Figure 4. Changes of treatment ranking measures in the smoking cessation data during the iterations for deriving the fragility index for each comparison.
The lines representing associated treatment arms of each comparison are in bold.
3.4. Significance levels of 0.01 and 0.1
Supplemental Table S1 presents the FIs at α=0.01 and 0.1. When α decreased from 0.05 to 0.01, only 3 vs. 1 was significant, and its FI decreased from 32 to 15; 4 vs. 1 was still the most fragile, with FI=5. When α increased from 0.05 to 0.1, 3 vs. 1 and 4 vs. 1 continued to be significant, and their FIs were larger than the corresponding FIs at α=0.05. The FIs of the other four non-significant comparisons became smaller.
3.5. Sensitivity analysis
In the previous primary analysis, the FI of a comparison was derived by restricting event status modifications in the associated two treatment arms.

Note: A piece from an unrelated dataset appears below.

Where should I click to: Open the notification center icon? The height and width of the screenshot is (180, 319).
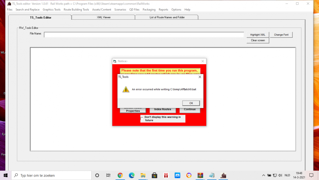[311, 175]
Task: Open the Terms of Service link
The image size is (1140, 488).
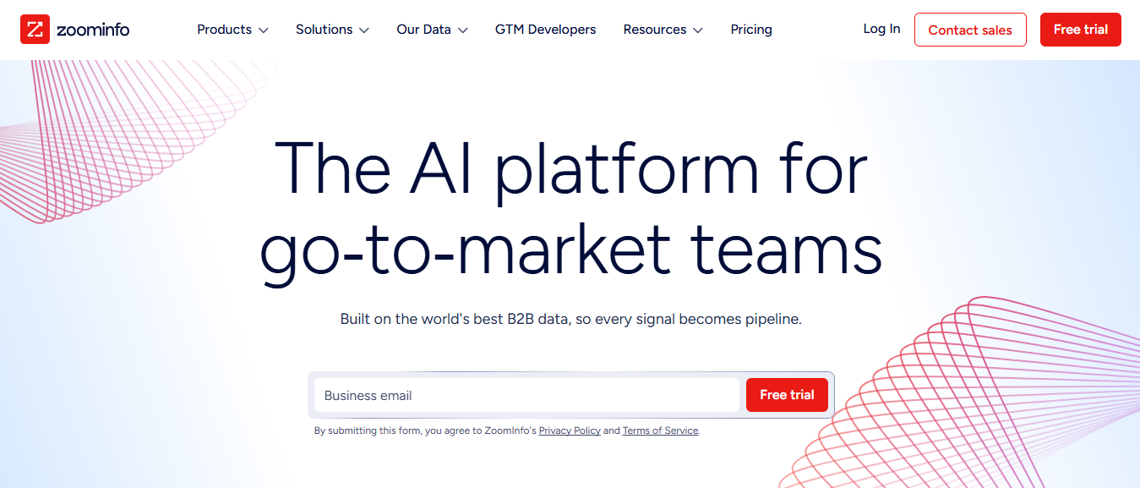Action: tap(660, 430)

The sensitivity analysis permitted modifications in all treatment arms. Supplemental Figure S2 presents the step plots. The FIs of all comparisons remained the same, except the FI of 2 vs. 1 slightly decreased from 18 to 17. However, the computation time was over three times that of the primary analysis.
4. Discussion
4.1. Main findings
This article proposed the FI in NMAs. We introduced an efficient iterative process to derive the FI and several visualization methods, illustrated by a worked example of the smoking cessation data. The statistical significance of some treatment comparisons in the NMA was fragile, which could be altered by modifying a few events’ status.

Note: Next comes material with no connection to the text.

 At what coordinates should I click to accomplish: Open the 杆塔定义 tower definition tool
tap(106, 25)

4.2. Strengths and limitations
First, our proposed FI adapts to the setting of NMAs, where researchers are interested in multiple treatment comparisons, differing from the setting of individual studies or pairwise meta-analyses with only a single comparison of interest. Therefore, the proposed FI is defined as a comparison-specific metric, rather than for the whole NMA. Second, the implementation of NMAs is more computationally demanding than that of individual studies or pairwise meta-analyses; our proposed iterative algorithm is efficient to derive the FI. Third, researchers may need information beyond the FI values to assess treatment comparisons’ fragility, and the proposed visualization methods may serve as additional tools to help the assessment. For example, the plots of step-by-step changes of event status modifications for deriving the FIs help researchers identify the sensitive modifications that can alter conclusions. The plots of treatment ranking measures inform the changes of each treatment’s performance during the modifications. Clinicians may incorporate empirical evidence to assess whether such changes are likely in practice. If these changes are unlikely, then it may be difficult to alter the significance, indicating robust comparisons.

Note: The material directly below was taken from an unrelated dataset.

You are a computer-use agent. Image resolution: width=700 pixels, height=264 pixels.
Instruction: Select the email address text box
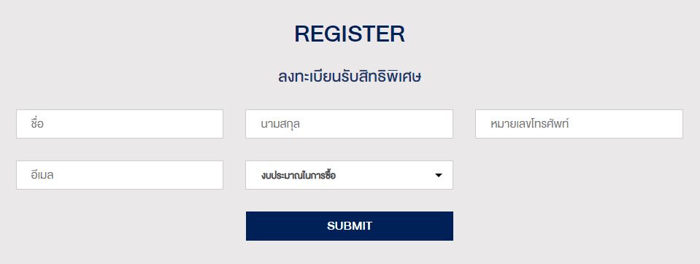click(120, 175)
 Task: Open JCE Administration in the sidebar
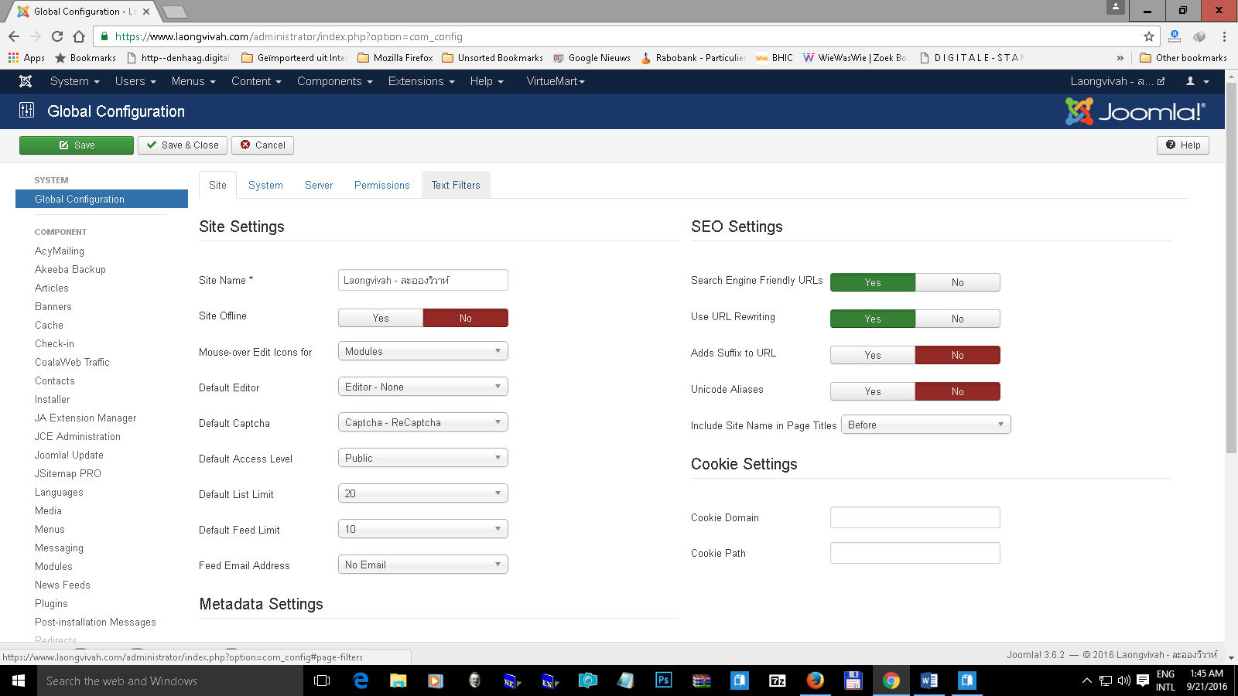point(77,436)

Our study has some limitations. First, the FI in NMAs has the same drawbacks possessed by that of individual studies or pairwise meta-analyses. In some cases, the FI may be highly correlated with P-value and sample size [61–63]; it may not provide much more information than these well-reported metrics. The concept of FI considered in this article is restricted to studies with binary outcomes, and it might not be suitable for time-to-event data [64]. Johnson et al. [65] extended the FI to survival analysis; more work is needed to explore the FI’s applications in this direction [66]. In addition, the FI considered in this article only reflects significance stability; Walter et al. [67] recently suggested that clinical importance and quantitative stability should be taken into account when assessing the fragility of trial results.
Second, this article used a frequentist NMA model to derive the FI. Alternative frequentist NMA methods are available [68]; they may lead to different treatment effect estimates, P-values, and CIs, and thus different FIs. Researchers should report FIs alongside the method used to perform the NMA. Frequentist methods typically treat comparisons’ standard errors within studies as fixed, known values, leading to potential biases [69, 70]; they also need ad hoc corrections for zero counts. Bayesian NMA methods are widely used in current practice [71], and they may avoid the aforementioned problems. They are also advantageous because they permit flexible model structures and can incorporate informative priors [72, 73]. However, it may not be feasible to derive the FI based on Bayesian NMA methods, because of the limitation of computational capacity.
Lastly, researchers should carefully check several assumptions (e.g., treatment transitivity, consistency between direct and indirect evidence) for an NMA [4, 60]. This article did not distinguish direct and indirect evidence when modifying event status to derive the FI. Different sources of evidence may have different extents of credibility [74, 75]; event status modifications in comparisons from difference sources of evidence may not have an equivalent role. In future studies, it is worthwhile to account for such additional information when assessing the fragility of an NMA.
Supplementary Material
What is new?
Key findings
The fragility index has been recently proposed to assess the robustness (or fragility) of results from clinical studies and from conventional pairwise meta-analyses; we extend it to network meta-analyses with binary outcomes, propose a heuristic algorithm to derive this index, and introduce methods to visualize the fragility.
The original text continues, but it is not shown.